● **What to do**: Reproduce exactly the lines below, starting at the line that contains "Click the site information (i) icon" and ending with the last line of the records, both included; leave out any pictures.
····················
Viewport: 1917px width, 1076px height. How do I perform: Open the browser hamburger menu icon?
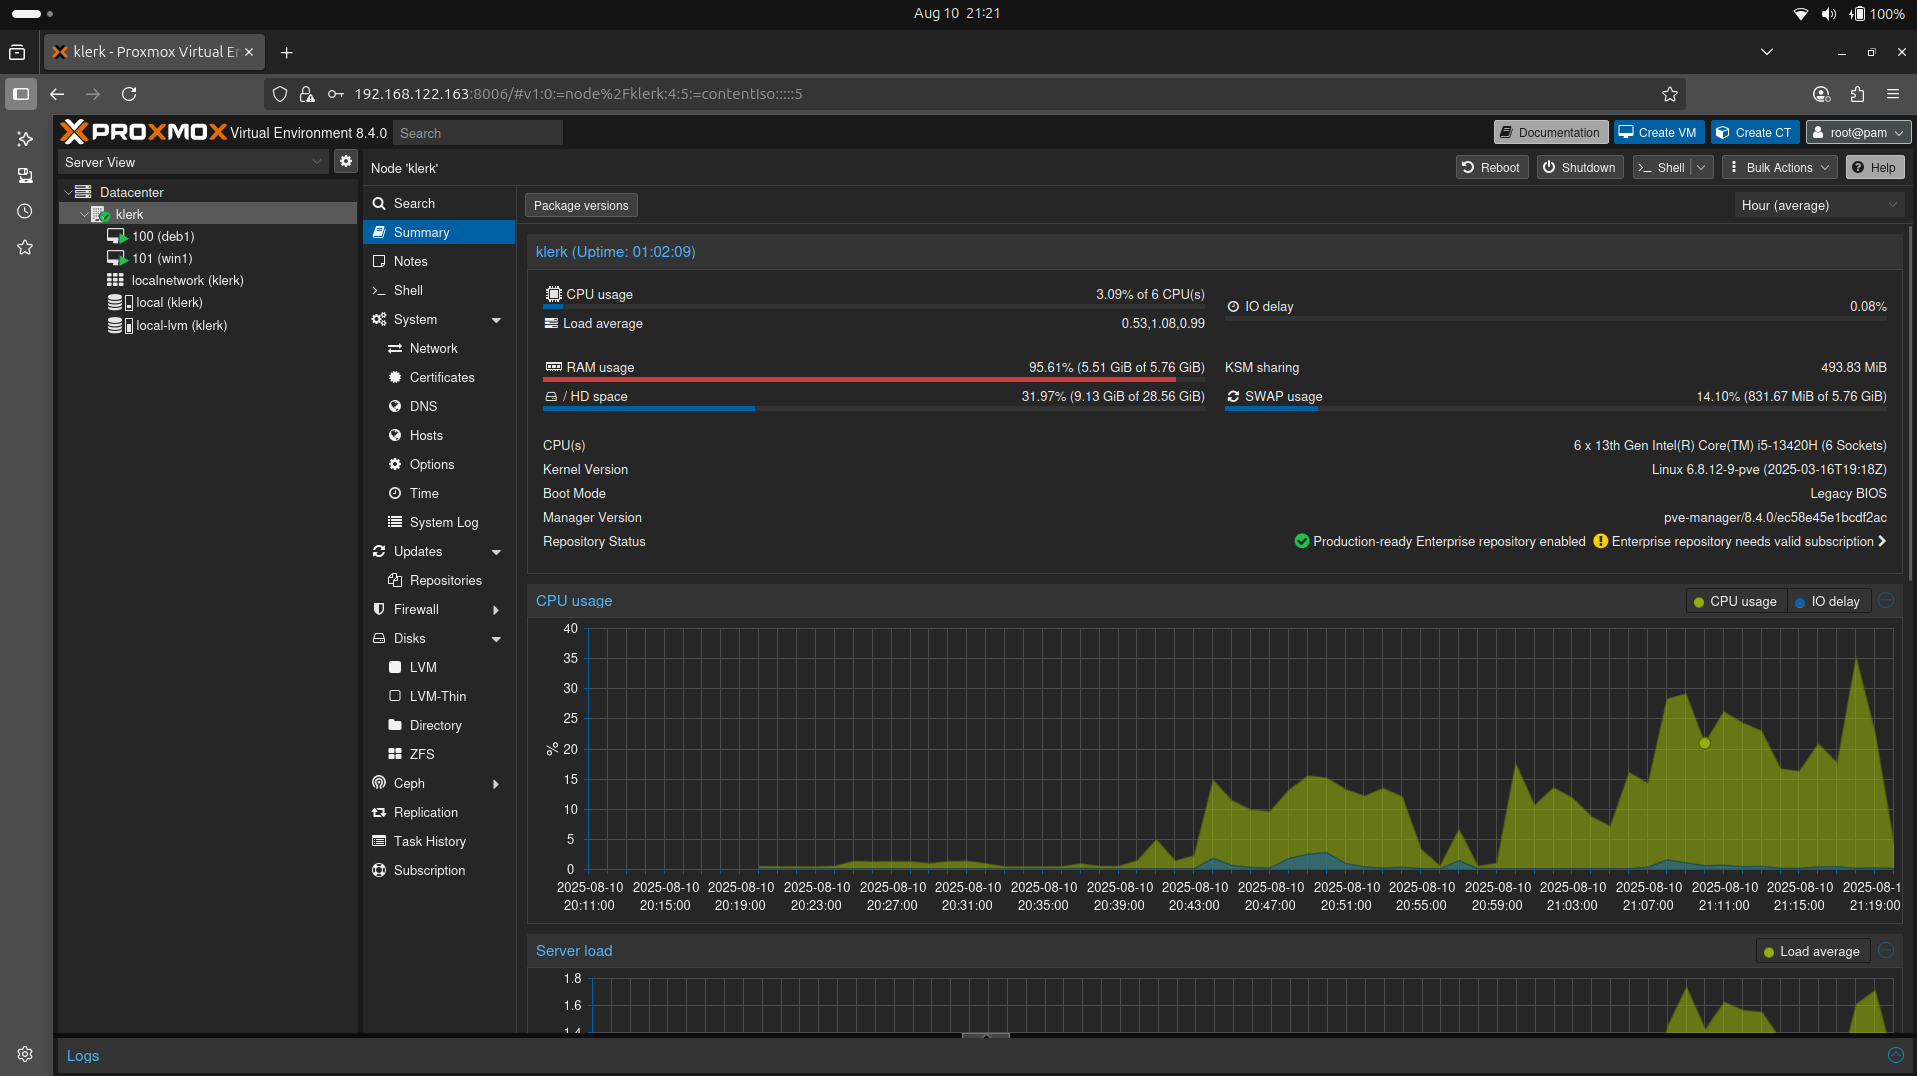[x=1893, y=93]
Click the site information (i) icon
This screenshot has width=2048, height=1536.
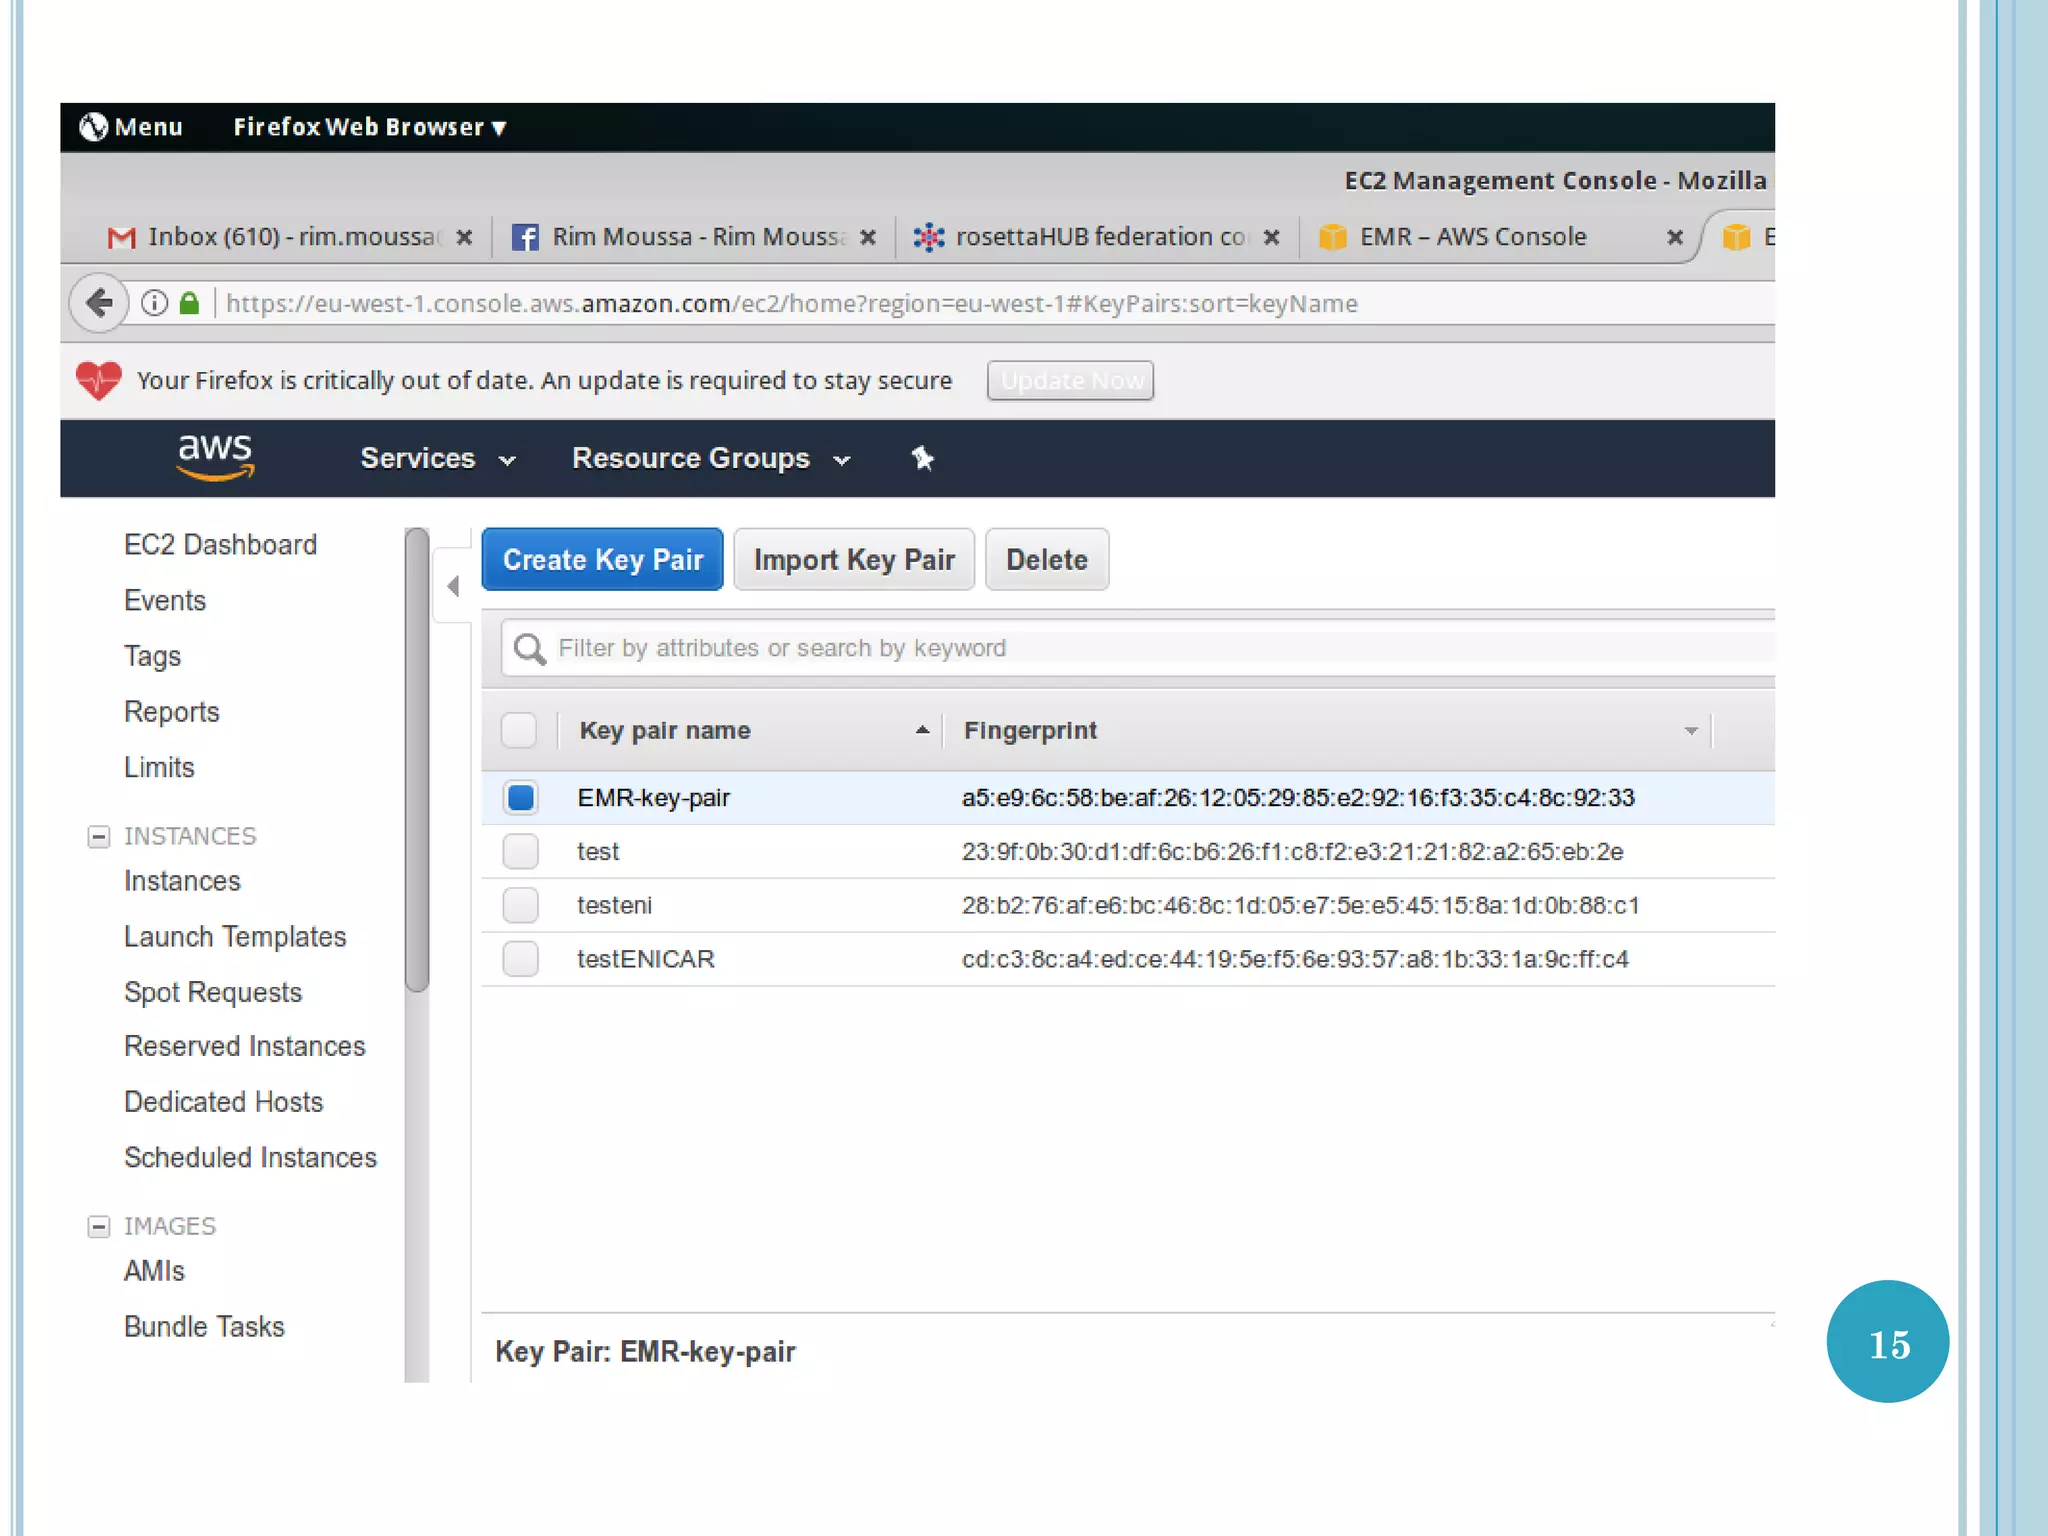coord(154,303)
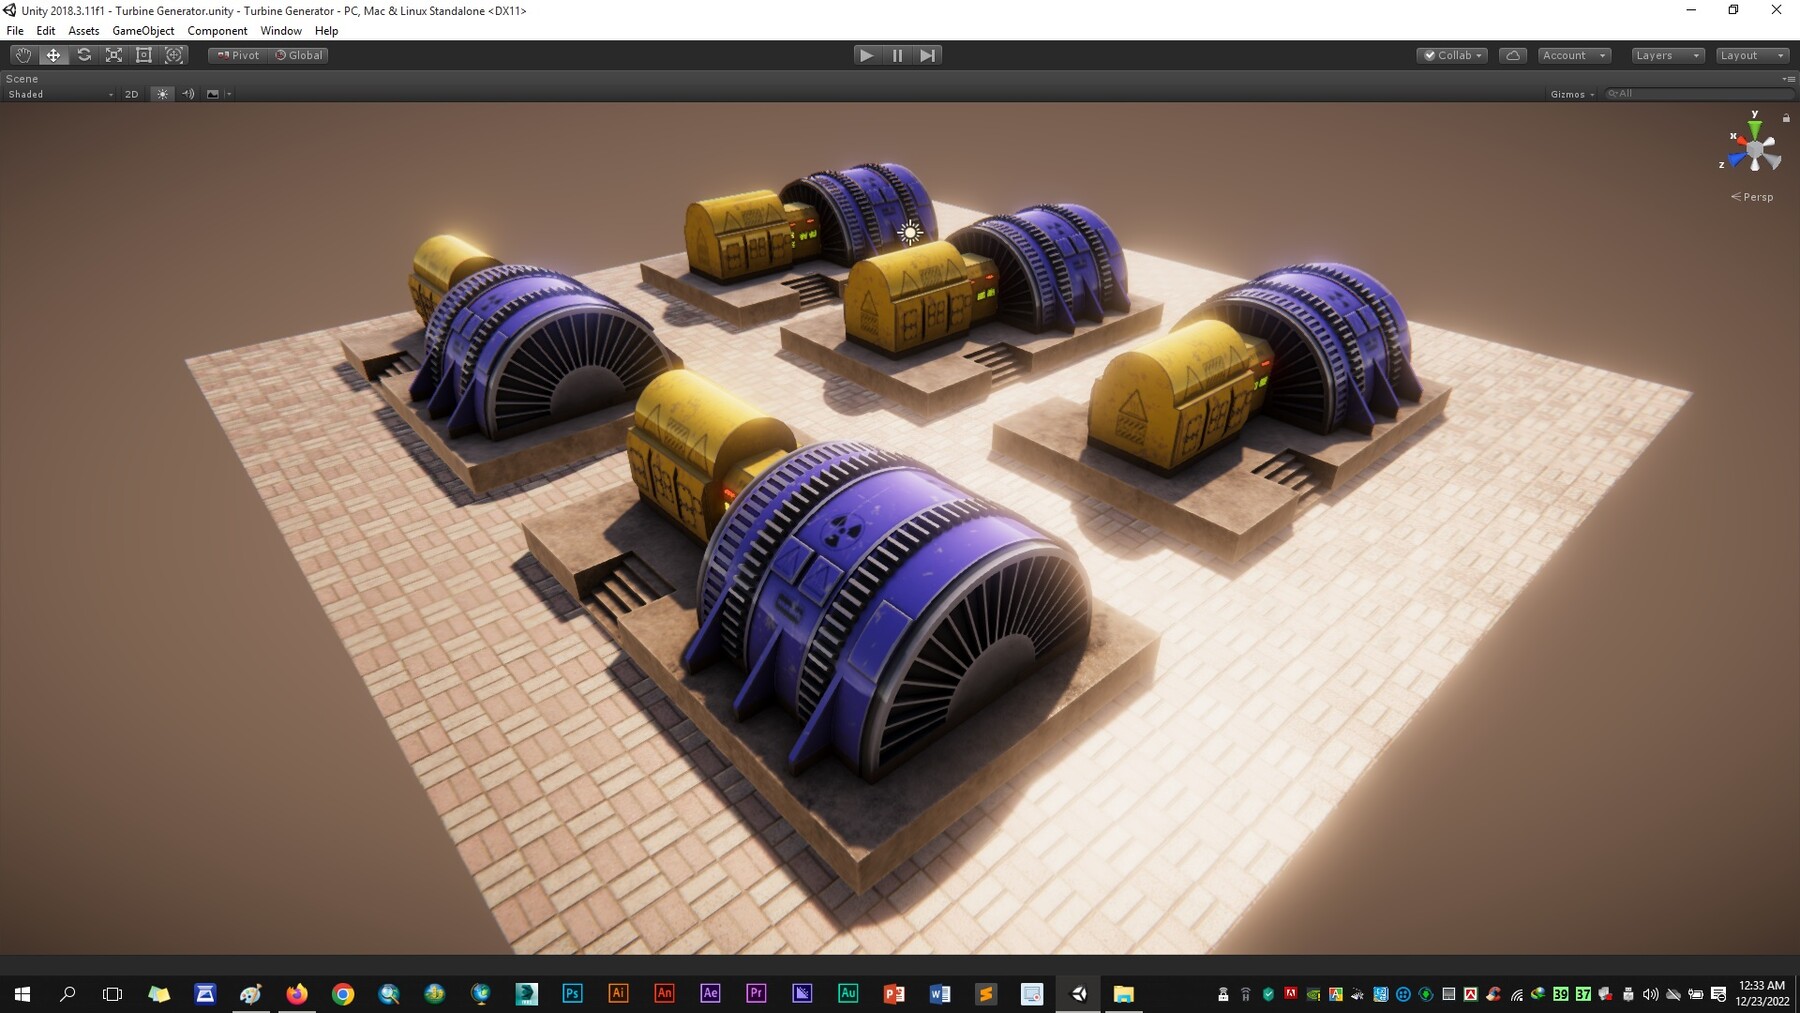Activate the Move/Rotate/Scale combined tool

(x=174, y=55)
····················
● **Expected output**:
Click the site information (i) icon
This screenshot has width=2048, height=1536.
coord(154,303)
Activate the Move/Rotate/Scale combined tool

(x=174, y=55)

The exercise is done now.